Note: Although we have a Raspberry Pi to host the server, due to the conditions under which we needed to test the prototype, we opted to use our laptop for better portability. Nevertheless, all the programs are designed to be quickly configurable, allowing for minimal setup time.
Step 2: CSV File Generation
Once the server host receives the data, it temporarily stores it by writing it to a CSV (Comma-Separated Values) file. This intermediate step allows us to:
- Log the incoming sensor data with timestamps.
- Create a backup in case of system failures or dropped network connections.
- Use this file as a source for debugging and historical data analys is.
Step 3: Python Backend Processing & Database Insertion
To bridge the gap between raw data and our app, we developed a Python application that continuously reads and processes data from the CSV file. This application:
- Cleans and formats data into structured records.
- Performs initial validations (e.g., range checks, missing values).
- Adds any metadata required (e.g., patient ID, triage color, timestamp).
- Uploads the data to MongoDB, our cloud-based NoSQL database.
MongoDB is ideal here due to its flexibility in handling semi-structured data and ability to scale with multiple concurrent inputs, with minimal configuration required to get started.
Step 4: Making Data Available to the App Interface
Once the processed data is in MongoDB, it becomes accessible to the frontend application via API calls. This ensures:
- Real-time visualization of patient data.
- Access to historical logs and trend graphs.
- Alerts and notifications based on triage priority or threshold breaches.

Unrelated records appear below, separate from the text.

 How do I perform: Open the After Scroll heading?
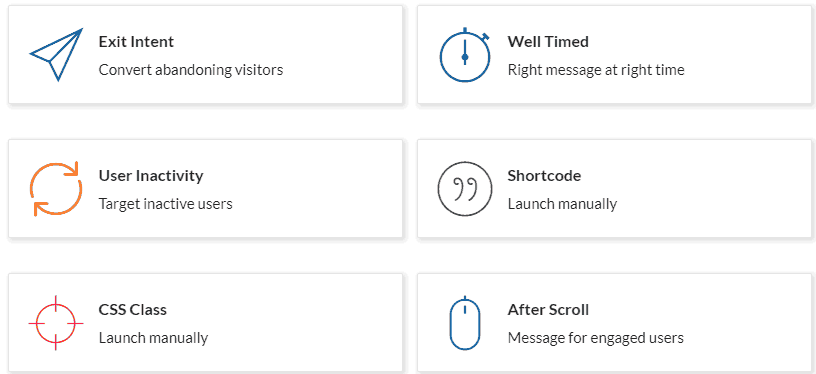[x=549, y=310]
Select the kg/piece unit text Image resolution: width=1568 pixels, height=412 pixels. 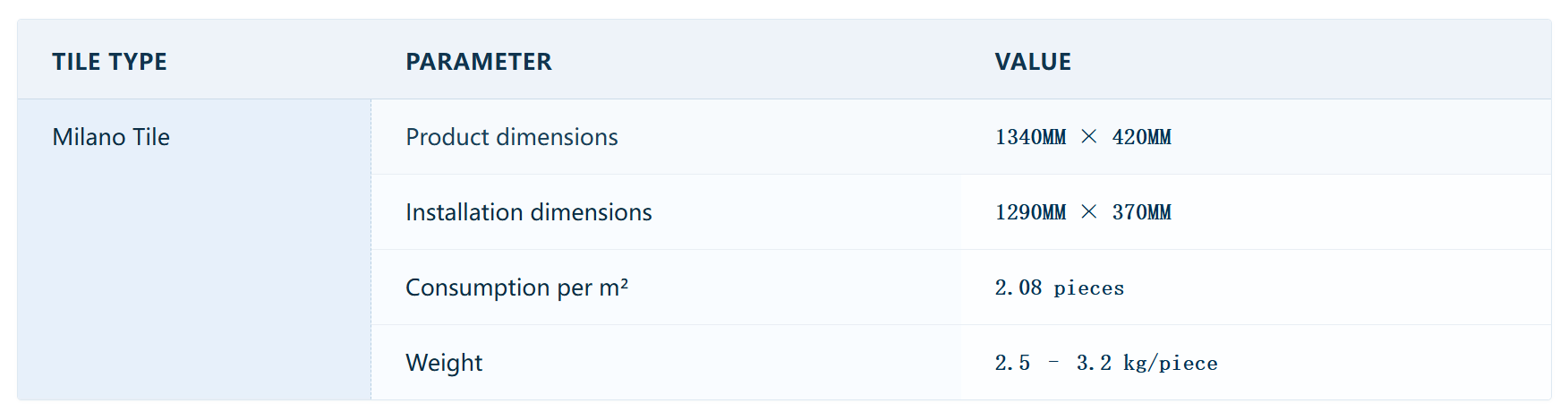pyautogui.click(x=1170, y=363)
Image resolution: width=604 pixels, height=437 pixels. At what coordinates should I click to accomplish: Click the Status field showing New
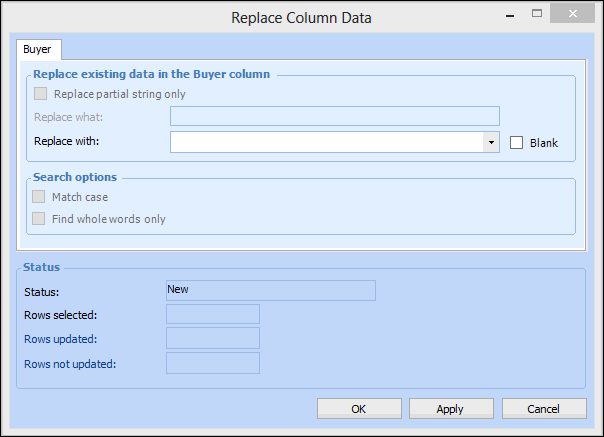(x=270, y=290)
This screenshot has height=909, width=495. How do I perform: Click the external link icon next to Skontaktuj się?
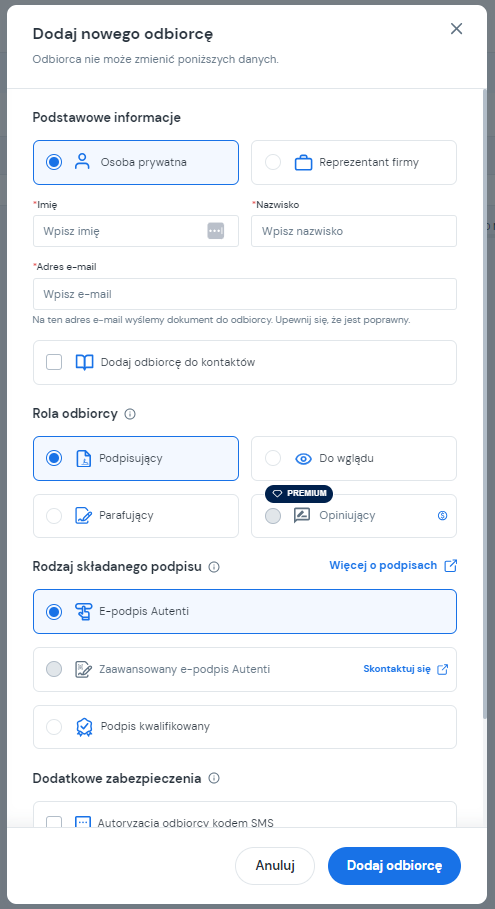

Our app queries the MongoDB database through a RESTful API, which ensures modularity and clean separation between the backend logic and the frontend interface.
Why This Architecture?
We’ve chosen this layered approach for several reasons:
- Reliability: If cloud connectivity drops, the edge node (Raspberry Pi) can still store data locally.
- Modularity: Each layer (sensor, edge, backend, database, app) can be tested and improved independently.
- Scalability: Multiple hosts can handle data from different wristbands simultaneously and feed into the same system.
- Traceability: The CSV file acts as a transparent log of all collected data, making debugging much easier.